H’s counsel was asked by the judge how H’s claim in tort could fit alongside the financial remedy proceedings. It was submitted on behalf of H that the appropriate exercise would involve assessing what W would have got by way of lump sum if the marriage was dissolved at the time of C’s birth and assessing the value of her claim today, taking the difference between the two as the level of damages. Any sums spent by H on living expenses and gifts to W should be awarded as additional damages. After this, the s25 MCA exercise should be conducted, with W to have no sharing claim from the date of C’s birth. Should her award not meet her needs, it would be at the discretion of the judge to increase her award.
For Cohen J, this proposal simply illustrated the problems with H’s approach. It required the judge to carry out a hypothetical calculation, for which there was no authority. It also required evidence as to asset values both now and at the time of C’s birth, and there had been no directions to bring this evidence. Further still, this approach disregarded the length of the marriage, which is a factor to be taken into account that is explicitly referenced in the Matrimonial Causes Act. Further still, it did not take into account C’s existence – a child who was much loved by both H and W.

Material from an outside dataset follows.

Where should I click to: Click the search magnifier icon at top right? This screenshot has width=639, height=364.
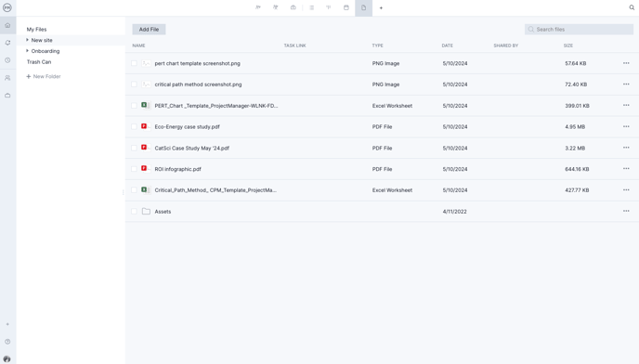click(x=632, y=7)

Bringing this together, the court retained the power under the Matrimonial Causes Act to consider conduct, and this was the most appropriate way to deal with H’s allegations of deceit. Cohen J expressed his displeasure at the huge legal costs that each party had generated through extensive litigation, both of this matter and other ancillary issues. He commented that between them, they were unlikely to have spent less than £3m, and on this strike out application alone, H’s costs were £230,000.